SkyBase
Contents
[hide]Overview
SkyBase is a database that stores the homology models built by SkyLine analysis for all NESG PSI2 protein structures. Users can search the database with their sequence of interest to find homology models which meet user-defined alignment coverage and sequence identity constraints.
SkyBase Web Version
SkyBase can be used either within geWorkbench, or directly in a web browser. For more information about the web version, please see the following two links.
SkyBase Web Tutorial
http://skybase.c2b2.columbia.edu/nesg3/help/help.html
SkyBase Web Search Page
http://skybase.c2b2.columbia.edu/nesg3/nesg.php
SkyBase in geWorkbench
Parameters
% minimum Alignment Coverage
- Percentage of the hit sequence that the query sequence must align to, including similarity matches.
- If the query sequence is shorter than hit sequence, sequence coverage is calculated for the query sequence.
% minimum sequence identity
Percentage of the hit sequence that the query sequence must have exact letter matches with.
most similar hits to report
The number of top hits to report, based on a calculated rank. The rank combines the model quality pG, the template coverage, and the model-template sequence identity.
- Models with a quality score < 0.7 are discarded.
- The remaining models are then binned by the quality score, pG, such that bin A > bin B > bin C:
- 0.9 <= pG < 1.0, bin A
- 0.8 <= pG < 0.9, bin B
- 0.7 <= pG < 0.8, bin C
- Within each bin, ranks are further decided by sorting their template coverage; higher coverage gets higher rank
- Within each bin, for any models with the same template coverage, ranks are further decided by sorting the hits on their sequence identity; higher identity gets higher rank.
The BLAST search with the parameters shown below will return the top 10 results that have at least a 75% sequence coverage of hit sequences (if the query sequence is shorter than hit sequence, sequence coverage is calculated for the query sequence) and over 30% sequence identity of the two sequences.
Grid Service
No local service implementation of SkyBase is available in geWorkbench. Instead, an open grid service is used.
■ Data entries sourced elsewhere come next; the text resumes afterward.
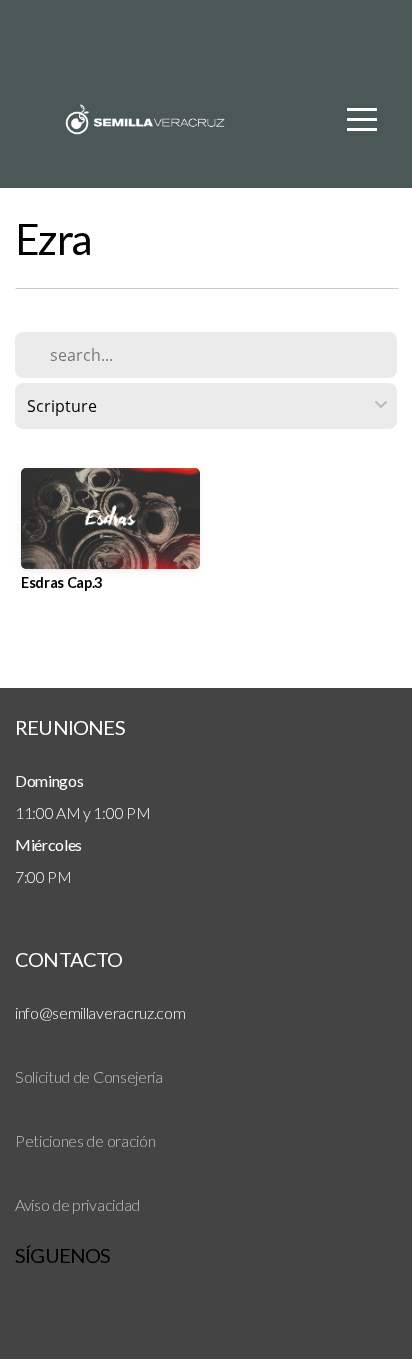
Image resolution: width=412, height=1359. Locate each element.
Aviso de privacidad (77, 1204)
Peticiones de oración (85, 1140)
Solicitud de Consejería (89, 1076)
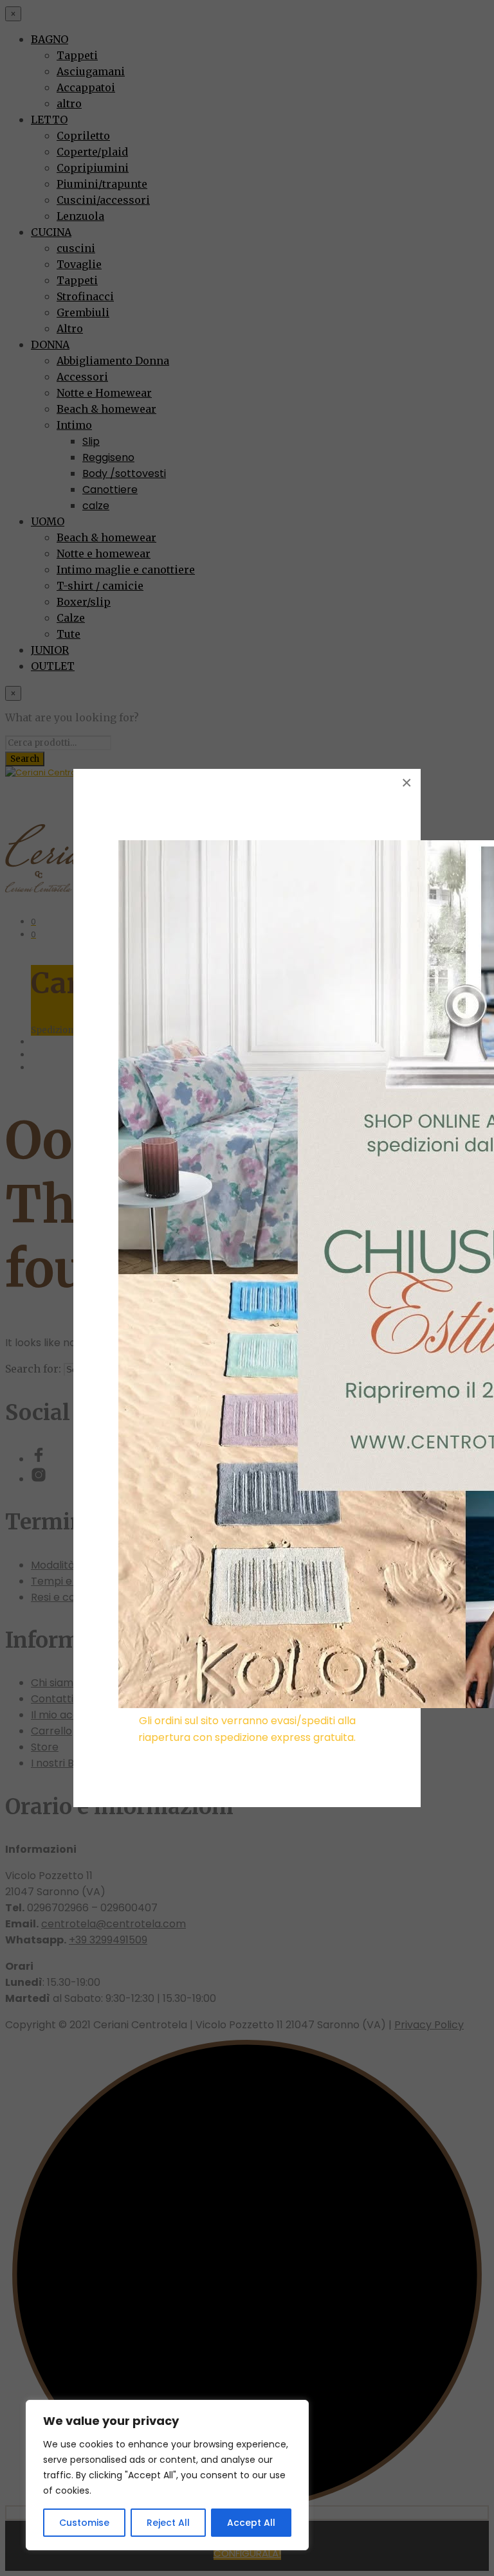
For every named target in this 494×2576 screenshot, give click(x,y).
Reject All (168, 2522)
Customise (84, 2522)
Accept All (251, 2522)
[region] (167, 2475)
No username or password is required.
In the Services tab,
- Click on "Search Grid Services". This will retrieve the information for the SkyBase grid service from the index service.
- Select the radio button in front of the SkyBase grid service.
- Return to the "Parameters" tab.
Running a SkyBase query
- Make sure SkyBase is loaded in the Component Configuration Manager.
- Load a protein sequence file for which you wish to find homology models.
- Select the SkyBase analysis component in the Control area of geWorkbench.
- Set the parameters as desired.
- Select the grid service in the "Services" tab.
- Back on the Parameters tab, hit "Analyze".
Viewing SkyBase Results
Note - SkyLine results are maintained on the server, not in geWorkbench. Each time a different structure is selected for viewing, its details will be retrieved from the SkyBase server. While there is currently no data deletion policy, data of interest should be saved to disk or screenshots taken.
After query with the sequence for PDB structure "1e09", 1e09.fasta:
Table
Note on column sorting
In the initial display, the data is sorted in descending order on the second column, "Id% query-model-sequence". The table can be resorted based on any column by clicking on that column's header. Repeated clicks on the same header will cycle through sorting the table in three ways:
- Original order (column 2, descending).
- Ascending order of clicked-on column.
- Descending order of clicked-on column.
Column Headers
- %Id Query-Model Sequence
- Model Start-End
- Query Start-End
- Model SeqID
- Model Sequence
- Query Sequence
- pG
- Coverage Template
- %Id Template-Model Sequences
- Template
- Template Length
- eValue
- Model Length
- Model Coverage
- Model Species
- Model Description
- Model File
- Template-Model Alignment
Table Column Details, upper left
Table Column Details, upper right
ATP - Add Structure to Project
The "ATP" button will add the currently displayed protein structure file (PDB file) as a new node to the Project in the Project Folders component.
VAT - View alignment between model and template
View alignment between model-template
VAQ - View alignment between model and query
View alignment between model-query
References
Lee H, Li Z, Silkov A, Fischer M, Petrey D, Honig B, Murray D. (2010) High-throughput computational structure-based characterization of protein families: START domains and implications for structural genomics. J Struct Funct Genomics. 11(1):51-9. Link to paper
Mirkovic N., Li Z., Parnassa A., Murray D. (2007) Strategies for High-Throughput Comparative Modeling: Applications to Leverage Analysis in Structural Genomics and Protein Family Organization. Proteins: Structure, Function, and Bioinformatics 66:766-777.